Read the records and gather each line that includes "Sale".
===== Provided information
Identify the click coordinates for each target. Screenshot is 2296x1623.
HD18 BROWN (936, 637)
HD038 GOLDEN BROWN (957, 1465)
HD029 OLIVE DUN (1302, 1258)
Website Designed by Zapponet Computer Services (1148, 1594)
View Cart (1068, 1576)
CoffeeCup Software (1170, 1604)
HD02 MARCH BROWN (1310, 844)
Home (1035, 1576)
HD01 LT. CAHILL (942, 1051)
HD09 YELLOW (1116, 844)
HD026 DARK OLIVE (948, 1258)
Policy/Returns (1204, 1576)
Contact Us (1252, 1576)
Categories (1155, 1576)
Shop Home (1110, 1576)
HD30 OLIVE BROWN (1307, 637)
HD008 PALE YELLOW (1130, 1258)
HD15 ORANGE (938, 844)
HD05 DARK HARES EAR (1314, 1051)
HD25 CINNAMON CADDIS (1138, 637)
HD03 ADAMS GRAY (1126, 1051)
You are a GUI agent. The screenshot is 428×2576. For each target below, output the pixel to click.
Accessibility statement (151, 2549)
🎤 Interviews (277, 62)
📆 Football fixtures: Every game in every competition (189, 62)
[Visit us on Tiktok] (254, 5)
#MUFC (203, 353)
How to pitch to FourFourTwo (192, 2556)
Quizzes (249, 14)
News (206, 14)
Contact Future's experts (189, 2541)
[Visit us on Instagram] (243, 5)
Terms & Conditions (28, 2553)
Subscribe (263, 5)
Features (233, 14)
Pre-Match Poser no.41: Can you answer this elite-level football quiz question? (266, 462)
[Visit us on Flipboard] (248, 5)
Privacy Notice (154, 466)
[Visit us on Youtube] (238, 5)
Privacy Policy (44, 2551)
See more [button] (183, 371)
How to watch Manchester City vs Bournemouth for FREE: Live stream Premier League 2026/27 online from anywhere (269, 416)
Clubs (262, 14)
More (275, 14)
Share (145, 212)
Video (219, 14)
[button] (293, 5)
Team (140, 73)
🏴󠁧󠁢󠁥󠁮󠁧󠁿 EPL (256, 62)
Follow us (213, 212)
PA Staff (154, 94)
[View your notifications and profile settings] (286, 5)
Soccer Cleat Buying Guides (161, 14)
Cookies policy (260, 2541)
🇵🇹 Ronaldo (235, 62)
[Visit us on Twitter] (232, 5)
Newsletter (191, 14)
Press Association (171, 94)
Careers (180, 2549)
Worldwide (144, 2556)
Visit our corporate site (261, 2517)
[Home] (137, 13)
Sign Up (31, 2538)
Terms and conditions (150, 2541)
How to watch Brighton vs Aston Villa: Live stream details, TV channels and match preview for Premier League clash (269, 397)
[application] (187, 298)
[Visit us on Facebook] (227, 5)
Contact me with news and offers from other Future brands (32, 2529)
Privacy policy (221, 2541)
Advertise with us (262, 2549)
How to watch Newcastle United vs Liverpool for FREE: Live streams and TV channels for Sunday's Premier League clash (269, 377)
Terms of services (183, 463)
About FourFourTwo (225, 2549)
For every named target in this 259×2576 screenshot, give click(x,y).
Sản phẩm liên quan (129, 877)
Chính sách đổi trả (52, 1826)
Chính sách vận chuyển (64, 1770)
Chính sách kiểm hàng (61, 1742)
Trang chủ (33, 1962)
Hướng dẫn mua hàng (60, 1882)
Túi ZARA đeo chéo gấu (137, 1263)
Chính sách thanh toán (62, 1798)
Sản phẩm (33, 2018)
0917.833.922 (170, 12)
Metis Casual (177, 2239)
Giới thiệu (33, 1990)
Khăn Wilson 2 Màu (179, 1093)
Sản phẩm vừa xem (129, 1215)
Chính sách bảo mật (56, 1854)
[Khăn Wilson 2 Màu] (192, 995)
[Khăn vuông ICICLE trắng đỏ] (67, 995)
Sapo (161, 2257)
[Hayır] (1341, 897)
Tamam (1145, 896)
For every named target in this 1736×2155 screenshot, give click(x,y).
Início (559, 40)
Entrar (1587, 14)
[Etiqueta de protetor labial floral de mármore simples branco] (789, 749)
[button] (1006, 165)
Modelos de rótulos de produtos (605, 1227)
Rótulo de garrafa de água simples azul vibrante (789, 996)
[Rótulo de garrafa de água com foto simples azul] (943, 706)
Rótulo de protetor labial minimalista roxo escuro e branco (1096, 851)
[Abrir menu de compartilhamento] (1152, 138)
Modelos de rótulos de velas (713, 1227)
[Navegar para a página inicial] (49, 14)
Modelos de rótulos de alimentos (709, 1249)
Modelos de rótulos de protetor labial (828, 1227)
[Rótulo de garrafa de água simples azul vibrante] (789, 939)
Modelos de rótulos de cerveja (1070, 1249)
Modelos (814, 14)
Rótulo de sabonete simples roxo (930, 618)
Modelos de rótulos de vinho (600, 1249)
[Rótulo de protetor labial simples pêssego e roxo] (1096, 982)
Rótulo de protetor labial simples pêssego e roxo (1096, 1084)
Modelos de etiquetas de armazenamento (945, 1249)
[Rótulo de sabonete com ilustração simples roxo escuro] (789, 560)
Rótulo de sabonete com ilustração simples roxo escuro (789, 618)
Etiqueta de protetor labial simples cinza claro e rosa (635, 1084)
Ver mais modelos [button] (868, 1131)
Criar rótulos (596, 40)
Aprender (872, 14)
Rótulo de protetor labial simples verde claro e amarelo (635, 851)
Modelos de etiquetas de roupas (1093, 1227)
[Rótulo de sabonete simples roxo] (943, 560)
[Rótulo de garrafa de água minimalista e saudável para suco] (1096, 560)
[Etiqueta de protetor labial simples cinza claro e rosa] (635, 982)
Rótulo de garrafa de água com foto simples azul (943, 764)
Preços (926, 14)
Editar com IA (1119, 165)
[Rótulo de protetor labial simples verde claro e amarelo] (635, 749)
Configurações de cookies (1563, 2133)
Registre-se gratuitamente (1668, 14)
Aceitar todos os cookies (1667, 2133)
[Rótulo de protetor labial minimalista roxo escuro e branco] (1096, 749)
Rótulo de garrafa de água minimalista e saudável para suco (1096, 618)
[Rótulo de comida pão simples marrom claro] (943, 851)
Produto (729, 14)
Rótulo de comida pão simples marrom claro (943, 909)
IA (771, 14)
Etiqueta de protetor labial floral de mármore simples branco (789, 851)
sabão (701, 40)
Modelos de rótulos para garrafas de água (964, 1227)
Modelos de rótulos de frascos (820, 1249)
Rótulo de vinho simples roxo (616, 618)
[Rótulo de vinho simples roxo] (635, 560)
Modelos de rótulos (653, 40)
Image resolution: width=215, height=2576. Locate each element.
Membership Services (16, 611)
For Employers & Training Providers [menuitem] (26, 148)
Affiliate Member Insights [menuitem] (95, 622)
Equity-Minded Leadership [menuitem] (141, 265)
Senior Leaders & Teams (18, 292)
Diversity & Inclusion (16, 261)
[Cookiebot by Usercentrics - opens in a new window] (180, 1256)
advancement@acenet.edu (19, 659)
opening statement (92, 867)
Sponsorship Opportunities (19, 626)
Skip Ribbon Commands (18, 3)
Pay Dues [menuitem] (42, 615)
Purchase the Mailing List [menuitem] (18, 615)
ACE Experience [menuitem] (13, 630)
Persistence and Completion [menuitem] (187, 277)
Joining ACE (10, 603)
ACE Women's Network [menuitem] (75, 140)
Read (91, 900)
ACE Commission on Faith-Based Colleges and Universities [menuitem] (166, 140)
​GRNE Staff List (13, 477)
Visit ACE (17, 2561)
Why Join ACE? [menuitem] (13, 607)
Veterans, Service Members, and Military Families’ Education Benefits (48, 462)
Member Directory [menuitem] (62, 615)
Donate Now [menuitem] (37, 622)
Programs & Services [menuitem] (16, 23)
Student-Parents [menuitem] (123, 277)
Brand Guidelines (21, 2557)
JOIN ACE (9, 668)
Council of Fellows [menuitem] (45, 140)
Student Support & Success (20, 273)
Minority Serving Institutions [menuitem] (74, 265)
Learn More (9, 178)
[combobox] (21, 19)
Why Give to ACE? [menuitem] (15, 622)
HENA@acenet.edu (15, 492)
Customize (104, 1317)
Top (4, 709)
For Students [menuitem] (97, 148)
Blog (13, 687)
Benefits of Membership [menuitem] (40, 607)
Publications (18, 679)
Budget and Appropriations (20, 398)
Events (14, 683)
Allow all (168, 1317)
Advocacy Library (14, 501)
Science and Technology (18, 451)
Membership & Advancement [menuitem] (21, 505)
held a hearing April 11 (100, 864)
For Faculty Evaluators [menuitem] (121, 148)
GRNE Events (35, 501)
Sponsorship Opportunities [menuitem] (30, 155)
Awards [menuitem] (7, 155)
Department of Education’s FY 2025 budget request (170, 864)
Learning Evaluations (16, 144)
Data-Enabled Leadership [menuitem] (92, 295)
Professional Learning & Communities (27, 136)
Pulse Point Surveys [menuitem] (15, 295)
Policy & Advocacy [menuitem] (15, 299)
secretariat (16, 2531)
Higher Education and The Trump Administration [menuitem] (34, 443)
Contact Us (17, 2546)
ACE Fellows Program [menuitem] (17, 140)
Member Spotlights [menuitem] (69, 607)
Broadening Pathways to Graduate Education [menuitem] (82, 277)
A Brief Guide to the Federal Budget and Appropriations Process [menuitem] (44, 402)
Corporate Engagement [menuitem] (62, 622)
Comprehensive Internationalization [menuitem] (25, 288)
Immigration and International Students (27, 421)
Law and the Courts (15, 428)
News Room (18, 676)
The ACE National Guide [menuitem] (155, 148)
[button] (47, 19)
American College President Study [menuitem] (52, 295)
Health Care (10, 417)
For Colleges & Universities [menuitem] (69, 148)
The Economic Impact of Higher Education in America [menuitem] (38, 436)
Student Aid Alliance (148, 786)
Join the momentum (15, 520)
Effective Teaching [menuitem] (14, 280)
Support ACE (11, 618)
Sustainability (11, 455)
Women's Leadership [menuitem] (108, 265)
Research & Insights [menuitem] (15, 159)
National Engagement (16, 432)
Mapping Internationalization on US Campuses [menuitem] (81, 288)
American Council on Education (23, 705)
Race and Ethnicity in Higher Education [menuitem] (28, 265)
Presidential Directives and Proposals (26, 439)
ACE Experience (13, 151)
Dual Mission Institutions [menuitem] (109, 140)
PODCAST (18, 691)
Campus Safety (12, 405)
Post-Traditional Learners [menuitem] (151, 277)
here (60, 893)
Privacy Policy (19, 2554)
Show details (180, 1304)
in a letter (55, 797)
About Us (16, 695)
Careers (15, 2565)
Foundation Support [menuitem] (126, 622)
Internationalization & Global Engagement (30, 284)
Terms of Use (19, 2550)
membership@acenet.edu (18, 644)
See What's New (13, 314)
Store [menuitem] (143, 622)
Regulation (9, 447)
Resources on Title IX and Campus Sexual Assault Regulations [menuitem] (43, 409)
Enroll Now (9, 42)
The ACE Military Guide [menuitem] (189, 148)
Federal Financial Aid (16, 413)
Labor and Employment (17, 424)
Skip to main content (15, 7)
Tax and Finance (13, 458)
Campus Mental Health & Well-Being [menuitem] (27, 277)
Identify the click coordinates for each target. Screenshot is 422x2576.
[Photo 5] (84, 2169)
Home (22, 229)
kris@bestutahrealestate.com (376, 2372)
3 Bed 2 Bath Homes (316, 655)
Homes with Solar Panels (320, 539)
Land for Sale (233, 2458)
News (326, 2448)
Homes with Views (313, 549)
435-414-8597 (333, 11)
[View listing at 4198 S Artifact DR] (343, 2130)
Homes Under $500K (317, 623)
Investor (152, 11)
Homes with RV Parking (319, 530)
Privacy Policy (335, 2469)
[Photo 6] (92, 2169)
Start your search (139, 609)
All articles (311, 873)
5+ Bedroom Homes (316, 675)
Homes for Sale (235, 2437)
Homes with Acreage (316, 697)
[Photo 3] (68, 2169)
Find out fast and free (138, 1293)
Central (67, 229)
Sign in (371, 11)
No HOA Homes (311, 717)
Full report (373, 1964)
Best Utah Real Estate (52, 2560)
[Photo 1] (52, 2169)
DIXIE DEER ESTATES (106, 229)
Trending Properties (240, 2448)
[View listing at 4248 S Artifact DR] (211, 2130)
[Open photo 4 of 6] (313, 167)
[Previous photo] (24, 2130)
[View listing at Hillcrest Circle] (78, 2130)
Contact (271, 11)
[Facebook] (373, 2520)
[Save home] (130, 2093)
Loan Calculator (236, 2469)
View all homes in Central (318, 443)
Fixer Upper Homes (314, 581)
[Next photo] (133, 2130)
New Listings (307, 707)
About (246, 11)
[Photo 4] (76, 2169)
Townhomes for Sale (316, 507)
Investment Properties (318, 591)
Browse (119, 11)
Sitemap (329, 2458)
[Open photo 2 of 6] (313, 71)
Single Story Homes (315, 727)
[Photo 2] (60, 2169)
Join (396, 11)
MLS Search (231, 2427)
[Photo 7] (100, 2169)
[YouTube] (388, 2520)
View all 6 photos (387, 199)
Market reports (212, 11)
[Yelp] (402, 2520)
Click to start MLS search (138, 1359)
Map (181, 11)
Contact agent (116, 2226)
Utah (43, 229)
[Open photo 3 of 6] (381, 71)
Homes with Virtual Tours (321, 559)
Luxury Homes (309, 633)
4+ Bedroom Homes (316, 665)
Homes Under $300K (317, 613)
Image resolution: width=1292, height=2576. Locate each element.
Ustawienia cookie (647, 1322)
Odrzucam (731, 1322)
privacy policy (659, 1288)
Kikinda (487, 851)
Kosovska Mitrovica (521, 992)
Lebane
==========
**Expected output**
Land for Sale (233, 2458)
Homes for Sale (235, 2437)
Townhomes for Sale (316, 507)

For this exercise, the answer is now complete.